I clean pretty regularly, spot clean poop everyday, wipe down the cage pans and clean the fleece once a week but I don’t clean more than that and I usually leave something in to smell like them. I mainly use fleece because I have a critter nation and fleece is a cheaper option for us. I do have an air purifier which my bf says has been helping. If it isn’t a particularly strong smell or we make sure the room is well ventilated during use are wax melts still bad?


----------



## a1phanine (Mar 27, 2018)

I would recommend avoiding putting anything scented in the rats environment, it is bad for their respiratory systems


----------



## AnxiousRaptor (Jul 27, 2020)

a1phanine said:


> I would recommend avoiding putting anything scented in the rats environment, it is bad for their respiratory systems


Alright thank you I just wanted to double check


----------



## Verucasdad (Aug 31, 2015)

____

# Challenge 1
Return the lines of the thread about wax melts near pet rats from "I clean pretty" to "melts still bad?".
# Challenge 2
Write the next part of the thread about wax melts near pet rats, starting after its last line.

# Entries provided
____

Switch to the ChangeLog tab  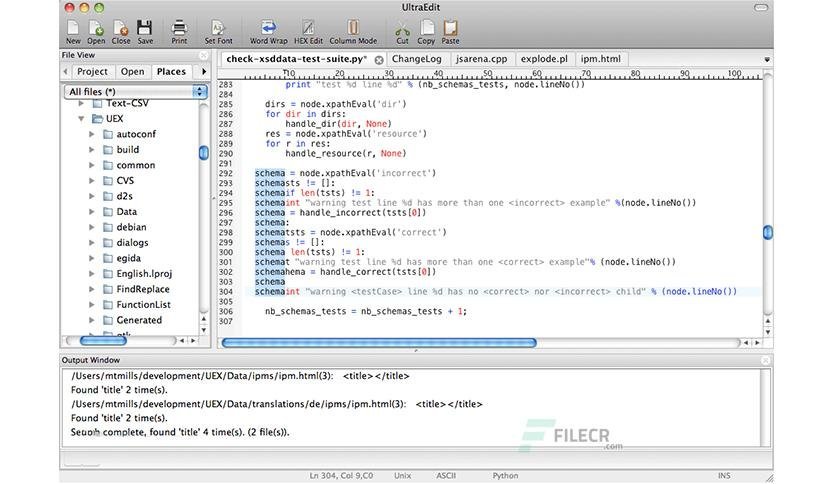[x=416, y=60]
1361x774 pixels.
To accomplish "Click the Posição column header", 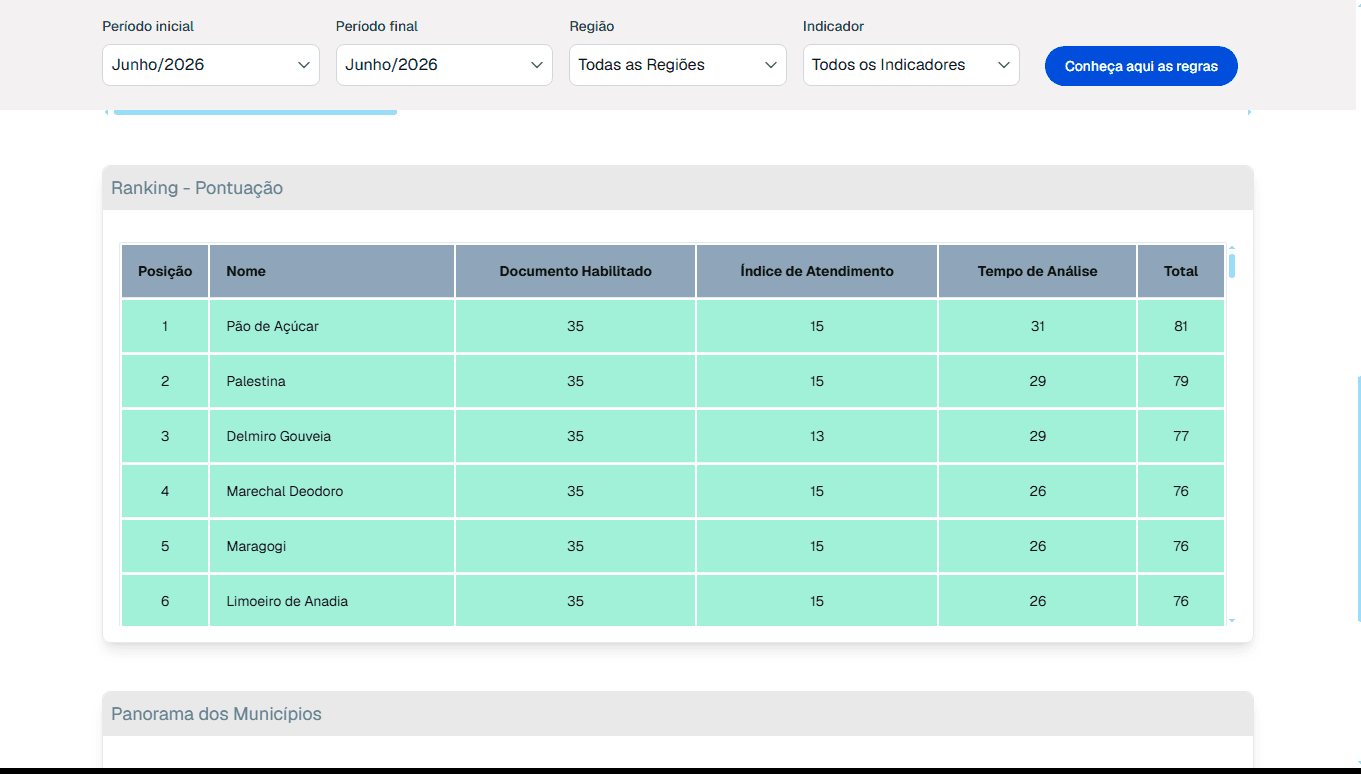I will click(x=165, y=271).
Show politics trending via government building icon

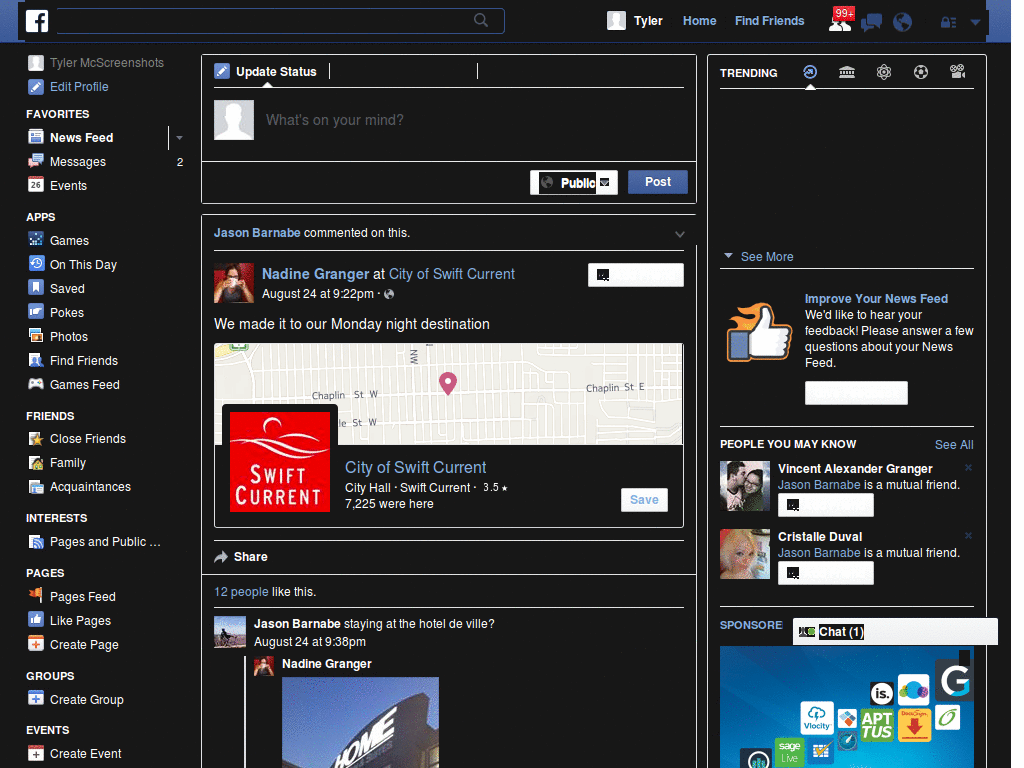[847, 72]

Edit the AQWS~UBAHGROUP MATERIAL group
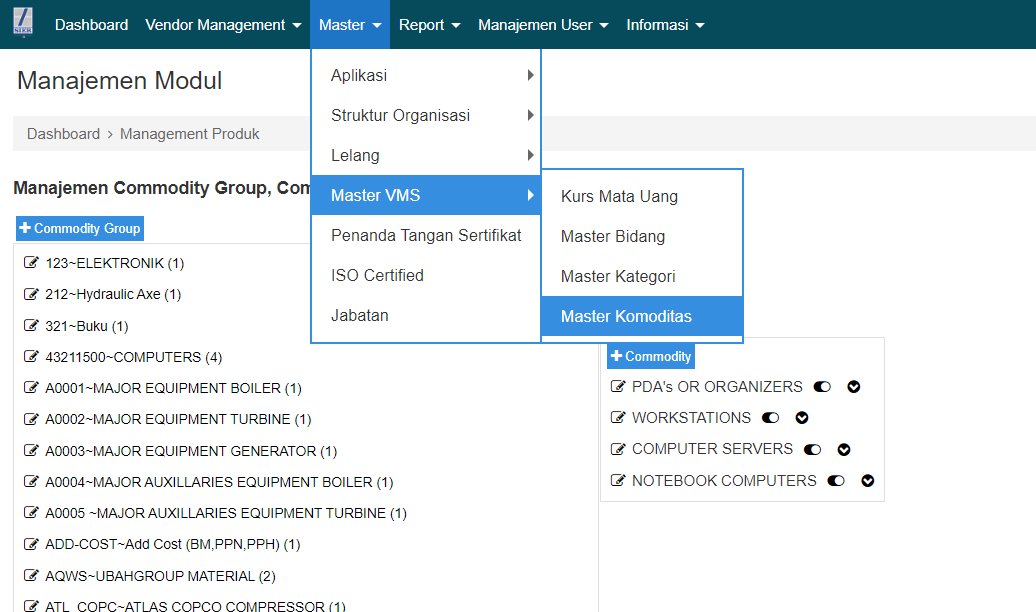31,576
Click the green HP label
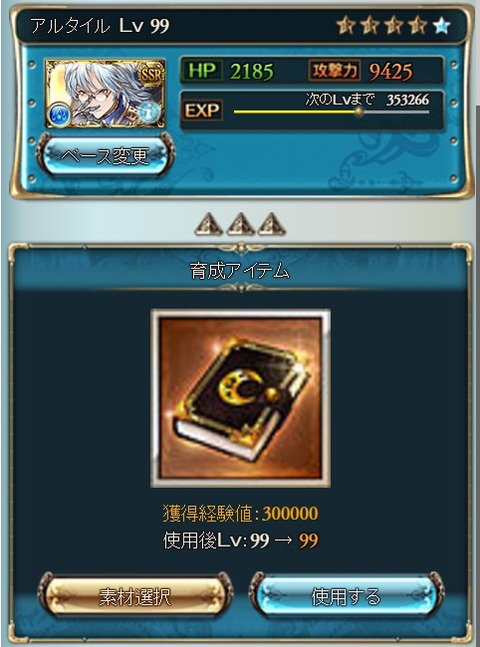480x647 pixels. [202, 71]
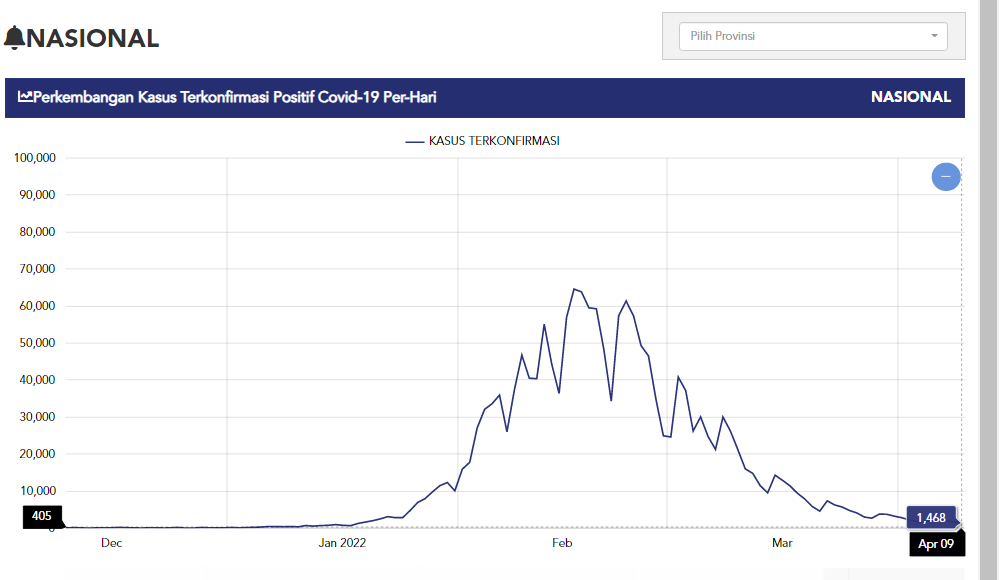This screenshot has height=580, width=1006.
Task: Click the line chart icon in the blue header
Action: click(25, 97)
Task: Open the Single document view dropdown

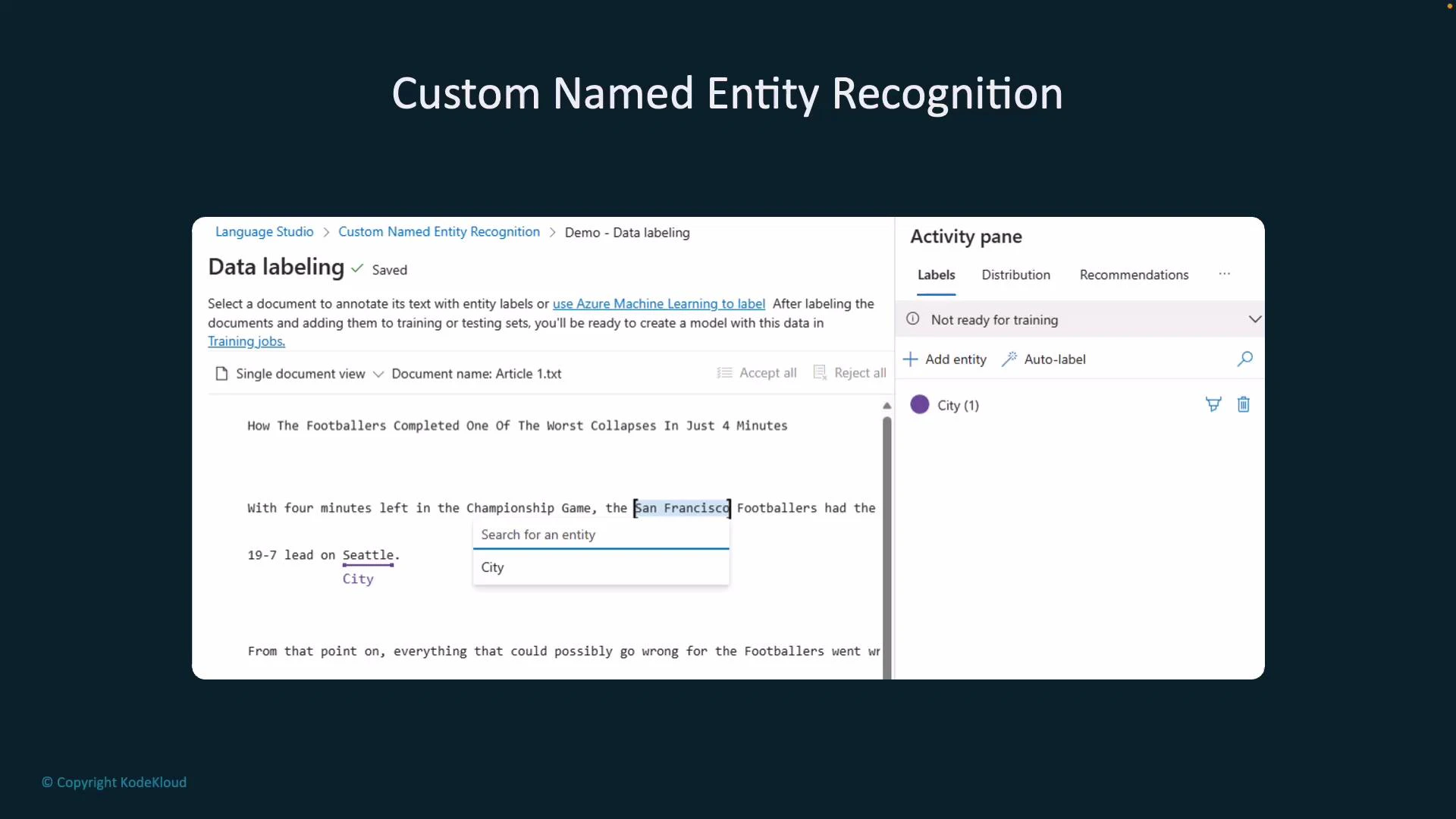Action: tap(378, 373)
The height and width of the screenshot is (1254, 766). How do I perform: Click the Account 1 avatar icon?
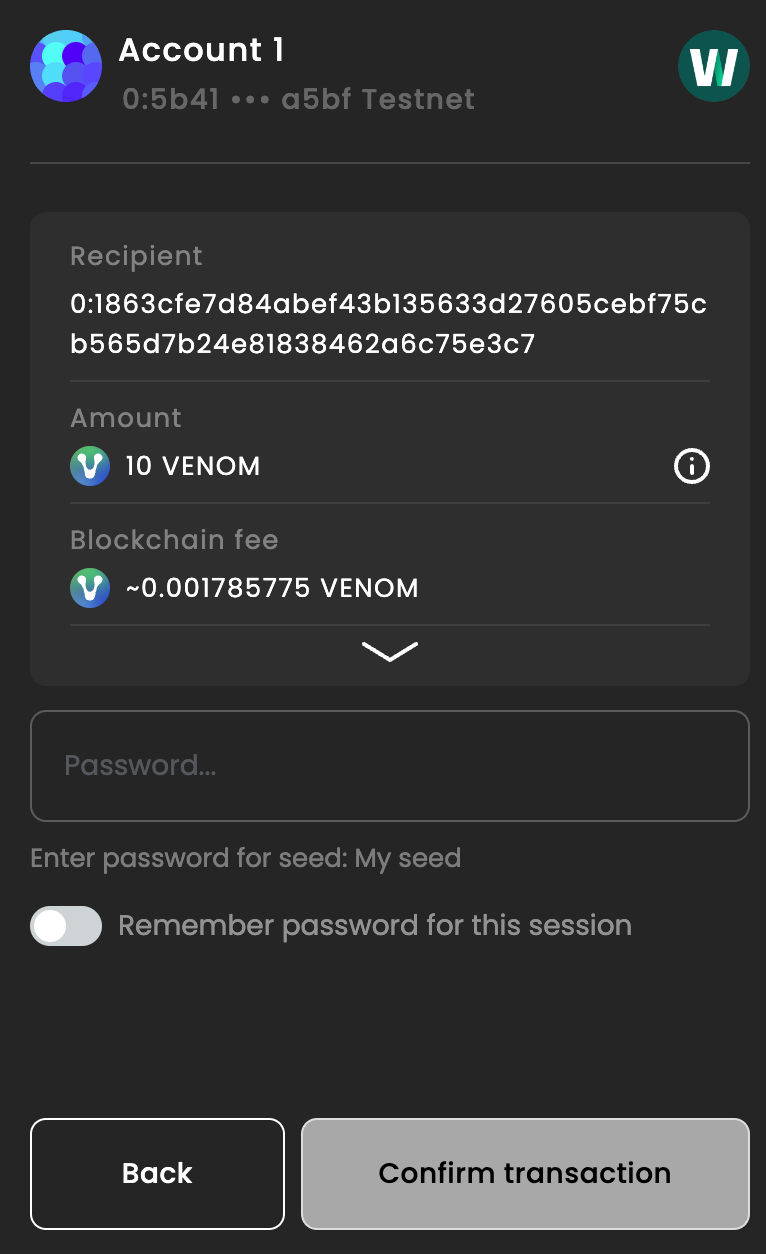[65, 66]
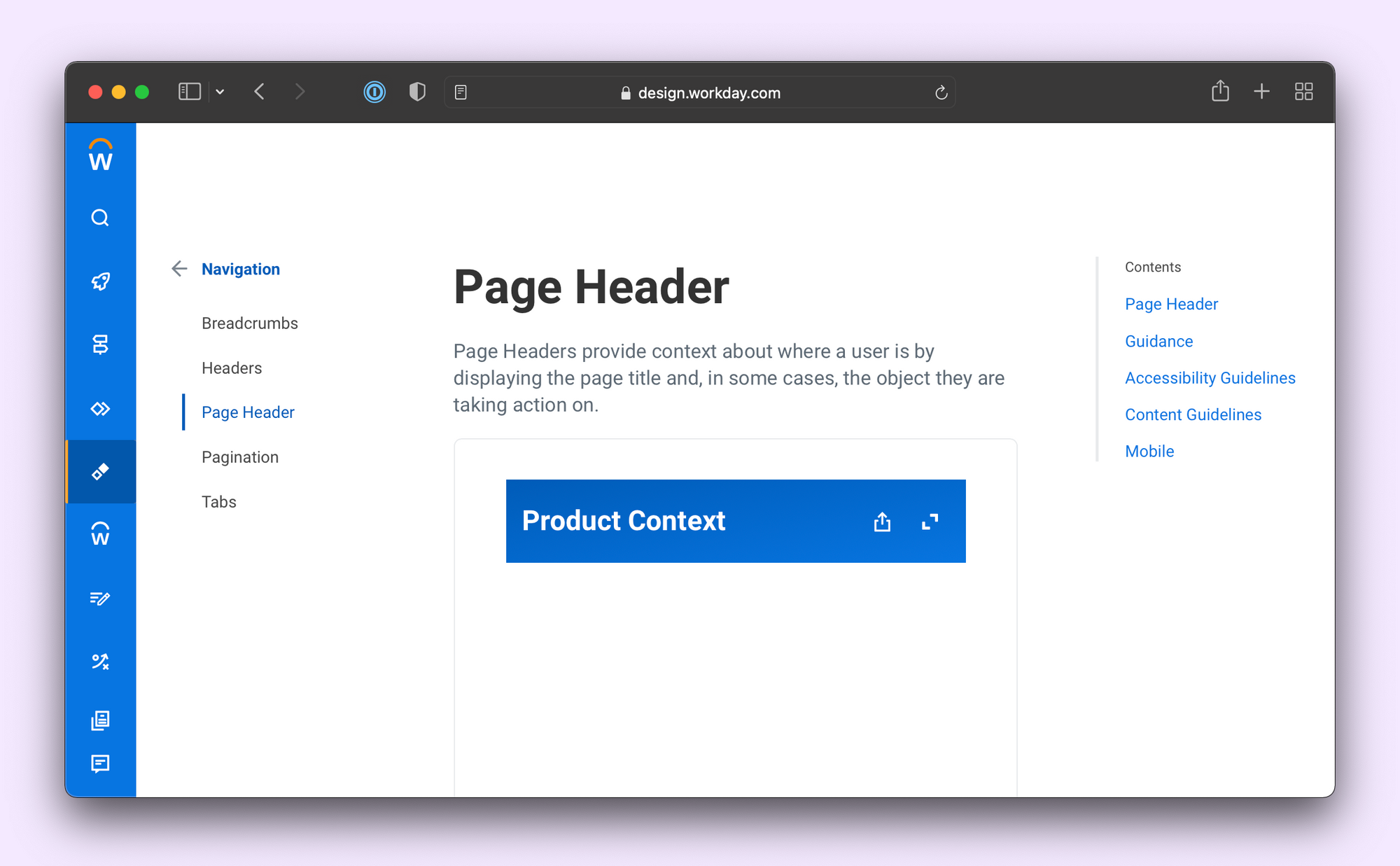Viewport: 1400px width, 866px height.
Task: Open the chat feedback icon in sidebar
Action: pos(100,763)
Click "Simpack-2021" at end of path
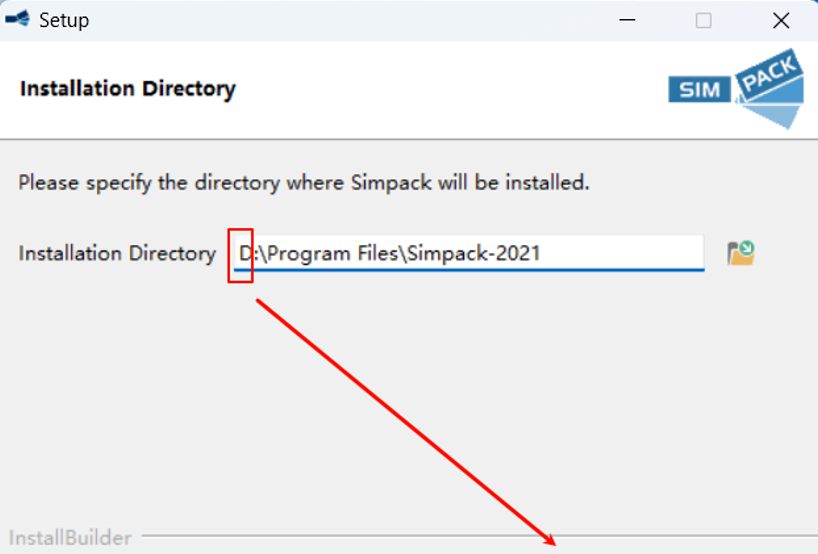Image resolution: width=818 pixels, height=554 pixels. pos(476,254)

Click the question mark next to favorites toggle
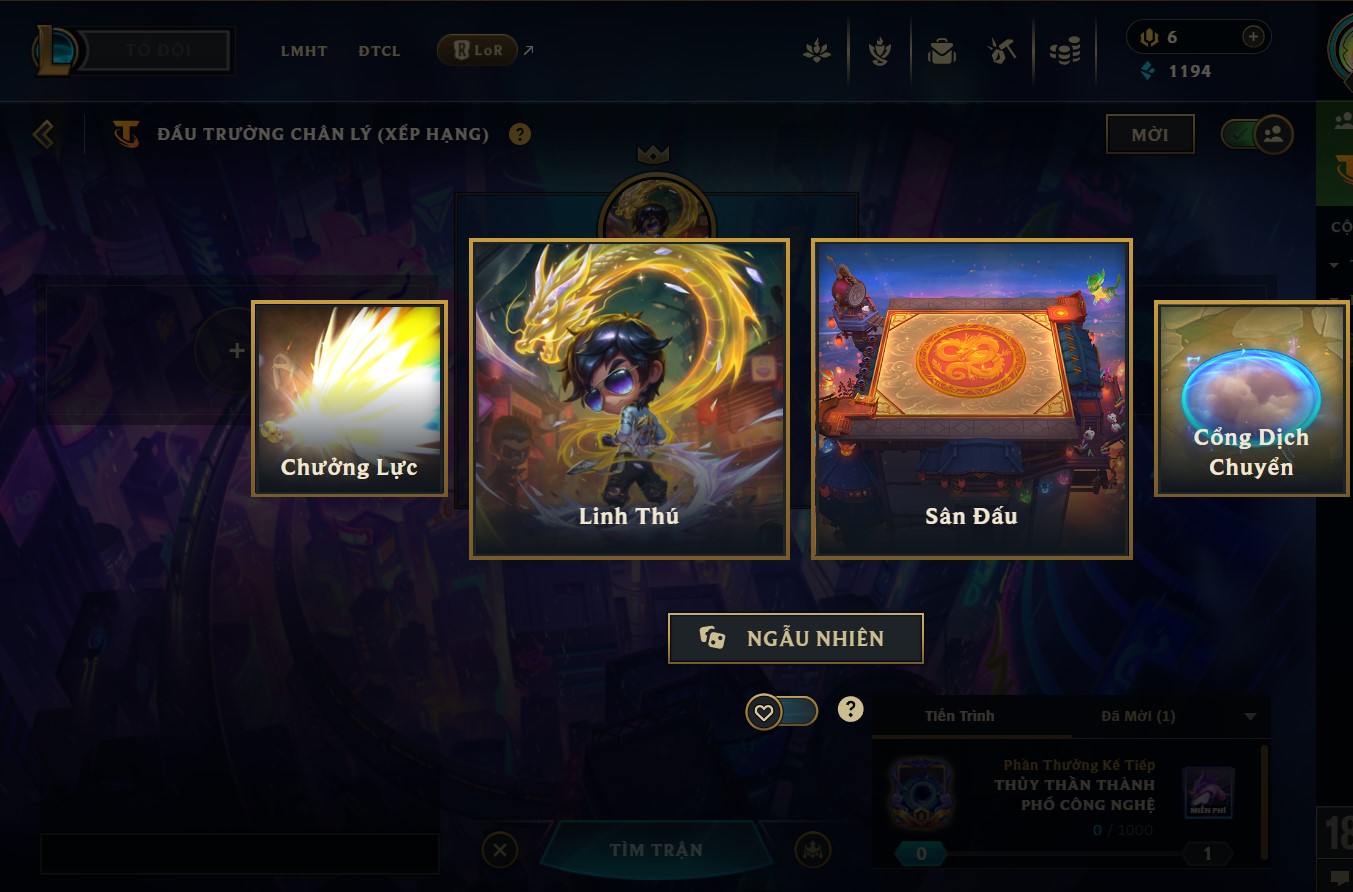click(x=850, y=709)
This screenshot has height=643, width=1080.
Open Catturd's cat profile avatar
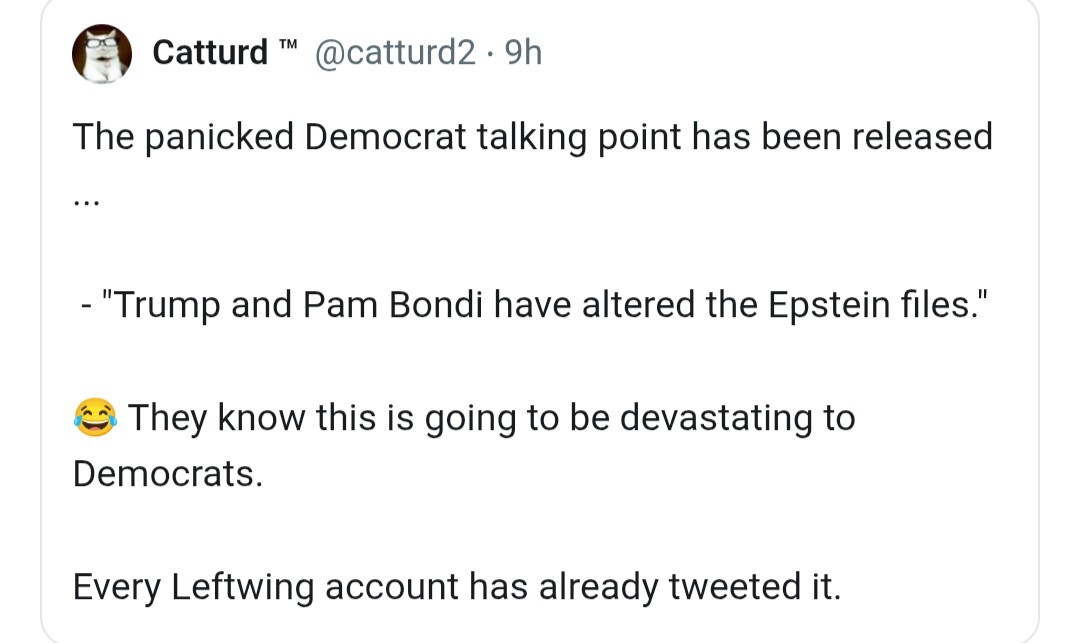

____

# Written reply 1
I clean pretty regularly, spot clean poop everyday, wipe down the cage pans and clean the fleece once a week but I don’t clean more than that and I usually leave something in to smell like them. I mainly use fleece because I have a critter nation and fleece is a cheaper option for us. I do have an air purifier which my bf says has been helping. If it isn’t a particularly strong smell or we make sure the room is well ventilated during use are wax melts still bad?

# Written reply 2
Try putting a couple of drops of non-alcoholic vanilla extract in their water. It has improved my cage smell. As for cleaning, I only deep clean once a month. I spot clean every day and switch out stuff like fleece and cloth hammocks twice a week. When I deep clean, I leave at least one item in the cage as is so it still smells like them. My rats are also litter trained so they don't make too many messes outside of the litter box. For cleaning I use vinegar and water and the pickle smell only lasts for about 10 minutes and then everything is OK. For deep cleaning I use Dawn. I personally don't use bedding and only use pieces of fleece in plastic hammocks. In 5 years I have never had bumblefoot or any other issues.


----------



## Dinabubble (May 1, 2020)

AnxiousRaptor said:


> I’m wondering if using wax melts will help with the rat smell. I have four girls now and my boyfriend was told by someone else that they stink when we only had 2 at the time. My boyfriend has noticed it as well. We know candles aren’t safe and we aren’t allowed to use them in our apartment anyways but we are allowed wax melts. I’m just wondering if using them has helped with the smell at all.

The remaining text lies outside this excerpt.